WHAT YOU SHOULD DO: Below are the records; give again exactly the line with "Where should I click to: Toggle Fan", the line with "Task: Toggle strikethrough text formatting", and each line that lies between them, and nothing besides.

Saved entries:
_ _ _ _

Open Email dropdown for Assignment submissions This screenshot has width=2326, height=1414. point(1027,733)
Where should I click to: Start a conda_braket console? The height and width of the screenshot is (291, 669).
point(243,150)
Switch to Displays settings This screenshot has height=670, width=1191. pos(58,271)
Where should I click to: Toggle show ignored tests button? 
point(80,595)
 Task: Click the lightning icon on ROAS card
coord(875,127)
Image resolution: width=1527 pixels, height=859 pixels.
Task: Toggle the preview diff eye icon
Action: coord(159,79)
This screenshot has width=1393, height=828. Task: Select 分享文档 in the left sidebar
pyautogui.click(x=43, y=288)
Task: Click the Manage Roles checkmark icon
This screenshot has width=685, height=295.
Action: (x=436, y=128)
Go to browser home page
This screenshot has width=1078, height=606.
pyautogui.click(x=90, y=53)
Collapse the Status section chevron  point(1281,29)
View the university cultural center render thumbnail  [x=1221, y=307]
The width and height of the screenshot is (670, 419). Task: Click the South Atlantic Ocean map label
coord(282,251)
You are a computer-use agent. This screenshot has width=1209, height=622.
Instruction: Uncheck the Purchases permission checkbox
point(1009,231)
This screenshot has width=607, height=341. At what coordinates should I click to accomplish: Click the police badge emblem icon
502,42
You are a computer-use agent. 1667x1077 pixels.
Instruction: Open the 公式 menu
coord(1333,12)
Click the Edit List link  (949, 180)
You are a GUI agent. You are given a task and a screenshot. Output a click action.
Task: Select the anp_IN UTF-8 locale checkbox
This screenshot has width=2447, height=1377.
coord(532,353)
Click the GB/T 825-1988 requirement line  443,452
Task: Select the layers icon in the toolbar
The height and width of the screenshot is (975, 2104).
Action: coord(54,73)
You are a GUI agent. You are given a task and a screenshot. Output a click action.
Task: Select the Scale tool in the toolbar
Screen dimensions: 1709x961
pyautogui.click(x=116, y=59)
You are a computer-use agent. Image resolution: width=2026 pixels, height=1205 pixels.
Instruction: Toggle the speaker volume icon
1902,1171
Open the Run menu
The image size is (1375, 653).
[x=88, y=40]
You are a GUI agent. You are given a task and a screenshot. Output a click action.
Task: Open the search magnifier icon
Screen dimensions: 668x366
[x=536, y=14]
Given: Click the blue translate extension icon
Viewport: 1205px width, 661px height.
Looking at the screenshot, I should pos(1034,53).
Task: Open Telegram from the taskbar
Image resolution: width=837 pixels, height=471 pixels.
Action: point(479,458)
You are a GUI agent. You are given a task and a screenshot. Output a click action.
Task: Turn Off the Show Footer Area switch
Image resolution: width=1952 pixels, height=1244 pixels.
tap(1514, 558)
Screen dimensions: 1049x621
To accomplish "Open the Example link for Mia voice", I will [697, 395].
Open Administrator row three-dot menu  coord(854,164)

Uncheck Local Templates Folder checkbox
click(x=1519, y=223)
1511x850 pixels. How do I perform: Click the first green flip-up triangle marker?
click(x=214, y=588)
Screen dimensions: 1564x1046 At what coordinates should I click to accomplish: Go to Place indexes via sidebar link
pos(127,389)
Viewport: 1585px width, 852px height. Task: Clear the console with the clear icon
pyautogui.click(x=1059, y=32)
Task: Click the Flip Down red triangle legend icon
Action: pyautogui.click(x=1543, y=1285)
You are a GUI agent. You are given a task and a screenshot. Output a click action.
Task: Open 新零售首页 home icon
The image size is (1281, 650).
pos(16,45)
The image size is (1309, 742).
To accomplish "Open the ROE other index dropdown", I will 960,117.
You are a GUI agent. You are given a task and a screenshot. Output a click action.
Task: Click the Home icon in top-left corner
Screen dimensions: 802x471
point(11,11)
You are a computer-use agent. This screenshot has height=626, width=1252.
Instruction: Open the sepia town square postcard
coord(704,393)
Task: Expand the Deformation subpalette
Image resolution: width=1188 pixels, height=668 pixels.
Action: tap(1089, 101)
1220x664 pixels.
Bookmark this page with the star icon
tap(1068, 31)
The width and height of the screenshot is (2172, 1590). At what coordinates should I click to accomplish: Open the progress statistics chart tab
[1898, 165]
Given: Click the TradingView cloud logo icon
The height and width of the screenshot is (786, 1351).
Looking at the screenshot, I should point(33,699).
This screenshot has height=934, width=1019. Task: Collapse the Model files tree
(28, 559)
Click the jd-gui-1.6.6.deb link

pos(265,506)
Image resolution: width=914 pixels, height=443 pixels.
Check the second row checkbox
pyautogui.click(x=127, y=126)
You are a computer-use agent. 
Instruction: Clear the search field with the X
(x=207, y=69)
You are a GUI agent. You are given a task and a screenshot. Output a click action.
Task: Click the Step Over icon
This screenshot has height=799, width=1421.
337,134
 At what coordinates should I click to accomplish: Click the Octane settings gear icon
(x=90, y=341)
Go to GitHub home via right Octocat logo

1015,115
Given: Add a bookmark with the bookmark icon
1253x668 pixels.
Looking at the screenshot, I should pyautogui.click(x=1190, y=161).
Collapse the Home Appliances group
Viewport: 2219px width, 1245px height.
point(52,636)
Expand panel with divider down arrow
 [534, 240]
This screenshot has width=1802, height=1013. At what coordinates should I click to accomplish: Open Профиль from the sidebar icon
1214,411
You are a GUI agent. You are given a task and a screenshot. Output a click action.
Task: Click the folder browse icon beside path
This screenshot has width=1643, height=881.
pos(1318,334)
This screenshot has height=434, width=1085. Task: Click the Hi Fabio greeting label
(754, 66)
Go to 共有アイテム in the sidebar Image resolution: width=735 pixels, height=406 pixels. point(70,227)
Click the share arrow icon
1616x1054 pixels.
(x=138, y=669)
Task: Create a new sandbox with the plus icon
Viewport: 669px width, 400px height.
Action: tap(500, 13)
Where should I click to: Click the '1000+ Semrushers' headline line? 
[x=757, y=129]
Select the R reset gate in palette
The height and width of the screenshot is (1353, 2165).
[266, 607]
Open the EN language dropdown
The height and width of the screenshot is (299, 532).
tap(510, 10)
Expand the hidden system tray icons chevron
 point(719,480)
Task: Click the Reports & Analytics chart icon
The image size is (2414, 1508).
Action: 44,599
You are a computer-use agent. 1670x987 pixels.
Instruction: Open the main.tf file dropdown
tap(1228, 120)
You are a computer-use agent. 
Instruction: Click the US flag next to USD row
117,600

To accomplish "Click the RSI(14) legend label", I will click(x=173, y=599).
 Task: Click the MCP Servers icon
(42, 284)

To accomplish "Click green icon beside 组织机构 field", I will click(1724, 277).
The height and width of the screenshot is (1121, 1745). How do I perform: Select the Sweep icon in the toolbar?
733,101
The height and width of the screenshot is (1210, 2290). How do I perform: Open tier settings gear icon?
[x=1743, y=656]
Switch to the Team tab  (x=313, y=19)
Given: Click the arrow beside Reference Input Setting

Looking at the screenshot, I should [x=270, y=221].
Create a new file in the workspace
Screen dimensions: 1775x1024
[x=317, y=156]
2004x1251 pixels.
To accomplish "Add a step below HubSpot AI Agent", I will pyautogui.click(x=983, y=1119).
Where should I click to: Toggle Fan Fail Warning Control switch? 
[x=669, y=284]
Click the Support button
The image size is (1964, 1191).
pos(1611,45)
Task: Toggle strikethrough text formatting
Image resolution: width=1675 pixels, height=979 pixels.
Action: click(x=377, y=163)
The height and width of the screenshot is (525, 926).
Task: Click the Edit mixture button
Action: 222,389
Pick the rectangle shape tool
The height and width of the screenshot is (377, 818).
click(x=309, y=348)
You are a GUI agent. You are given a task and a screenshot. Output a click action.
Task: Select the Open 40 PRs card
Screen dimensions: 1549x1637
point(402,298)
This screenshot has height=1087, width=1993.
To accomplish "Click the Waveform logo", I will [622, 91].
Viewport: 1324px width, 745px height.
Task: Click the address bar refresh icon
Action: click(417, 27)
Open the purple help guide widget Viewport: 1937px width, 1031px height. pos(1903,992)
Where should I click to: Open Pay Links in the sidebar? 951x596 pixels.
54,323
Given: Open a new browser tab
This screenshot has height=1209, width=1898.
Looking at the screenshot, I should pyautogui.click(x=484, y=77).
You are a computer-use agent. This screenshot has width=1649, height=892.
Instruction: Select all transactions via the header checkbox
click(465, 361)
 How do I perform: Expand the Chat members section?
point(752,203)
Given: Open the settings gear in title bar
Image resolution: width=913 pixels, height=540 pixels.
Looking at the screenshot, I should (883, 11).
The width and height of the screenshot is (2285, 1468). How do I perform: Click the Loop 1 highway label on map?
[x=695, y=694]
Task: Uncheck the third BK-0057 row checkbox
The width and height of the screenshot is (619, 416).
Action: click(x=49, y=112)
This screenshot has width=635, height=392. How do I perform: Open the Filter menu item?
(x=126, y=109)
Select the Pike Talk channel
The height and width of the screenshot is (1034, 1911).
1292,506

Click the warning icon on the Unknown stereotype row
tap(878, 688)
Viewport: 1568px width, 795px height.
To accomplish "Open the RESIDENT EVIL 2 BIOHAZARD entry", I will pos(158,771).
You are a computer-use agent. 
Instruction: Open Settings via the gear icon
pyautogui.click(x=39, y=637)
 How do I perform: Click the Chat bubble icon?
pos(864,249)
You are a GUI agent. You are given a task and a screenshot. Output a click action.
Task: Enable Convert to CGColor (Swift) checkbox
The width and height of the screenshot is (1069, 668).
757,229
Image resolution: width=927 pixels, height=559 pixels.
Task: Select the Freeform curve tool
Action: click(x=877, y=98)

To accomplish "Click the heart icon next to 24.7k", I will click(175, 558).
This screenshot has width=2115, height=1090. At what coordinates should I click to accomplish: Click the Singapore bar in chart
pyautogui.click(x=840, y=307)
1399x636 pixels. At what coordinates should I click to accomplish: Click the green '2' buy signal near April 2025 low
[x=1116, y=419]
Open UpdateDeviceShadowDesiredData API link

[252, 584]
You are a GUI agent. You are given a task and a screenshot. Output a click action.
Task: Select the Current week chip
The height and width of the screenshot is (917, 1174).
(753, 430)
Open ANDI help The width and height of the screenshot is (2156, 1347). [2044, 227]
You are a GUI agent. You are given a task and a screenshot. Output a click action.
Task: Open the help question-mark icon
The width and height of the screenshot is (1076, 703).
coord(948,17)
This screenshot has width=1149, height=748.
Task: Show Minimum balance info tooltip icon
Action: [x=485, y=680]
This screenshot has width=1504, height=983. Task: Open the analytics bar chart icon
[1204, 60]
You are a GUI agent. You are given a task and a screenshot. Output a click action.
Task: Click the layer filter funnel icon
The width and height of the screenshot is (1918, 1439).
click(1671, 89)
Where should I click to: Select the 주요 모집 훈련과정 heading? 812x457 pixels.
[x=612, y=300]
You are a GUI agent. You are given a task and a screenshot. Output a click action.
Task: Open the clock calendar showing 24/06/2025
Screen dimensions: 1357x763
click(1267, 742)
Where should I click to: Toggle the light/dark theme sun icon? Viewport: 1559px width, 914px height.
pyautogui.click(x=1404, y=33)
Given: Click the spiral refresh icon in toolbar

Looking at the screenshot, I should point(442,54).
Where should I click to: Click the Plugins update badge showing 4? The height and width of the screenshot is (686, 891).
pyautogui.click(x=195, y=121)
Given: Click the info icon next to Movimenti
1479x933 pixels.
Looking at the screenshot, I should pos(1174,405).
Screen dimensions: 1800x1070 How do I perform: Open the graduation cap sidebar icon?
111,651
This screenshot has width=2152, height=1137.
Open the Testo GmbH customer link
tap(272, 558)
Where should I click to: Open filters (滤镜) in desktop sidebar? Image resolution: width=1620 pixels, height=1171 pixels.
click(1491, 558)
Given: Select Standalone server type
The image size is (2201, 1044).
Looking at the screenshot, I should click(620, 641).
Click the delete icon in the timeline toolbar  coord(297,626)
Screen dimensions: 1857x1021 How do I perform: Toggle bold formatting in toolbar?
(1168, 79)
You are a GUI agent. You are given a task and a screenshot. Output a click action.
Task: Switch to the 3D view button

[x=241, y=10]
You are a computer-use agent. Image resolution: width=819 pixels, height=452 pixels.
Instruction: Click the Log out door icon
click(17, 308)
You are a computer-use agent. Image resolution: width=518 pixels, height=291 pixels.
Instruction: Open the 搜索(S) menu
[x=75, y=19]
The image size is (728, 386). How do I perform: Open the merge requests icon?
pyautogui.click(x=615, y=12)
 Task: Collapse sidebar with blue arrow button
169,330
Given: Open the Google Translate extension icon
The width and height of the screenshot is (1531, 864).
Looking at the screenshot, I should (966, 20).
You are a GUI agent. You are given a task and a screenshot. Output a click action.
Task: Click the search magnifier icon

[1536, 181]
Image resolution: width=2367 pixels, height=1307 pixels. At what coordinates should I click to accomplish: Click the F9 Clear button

_ _ _ _

YOUR SOLUTION:
Where should I click to: Toggle Fan Fail Warning Control switch? 
[x=669, y=284]
Click the Support button
The image size is (1964, 1191).
pos(1611,45)
Task: Toggle strikethrough text formatting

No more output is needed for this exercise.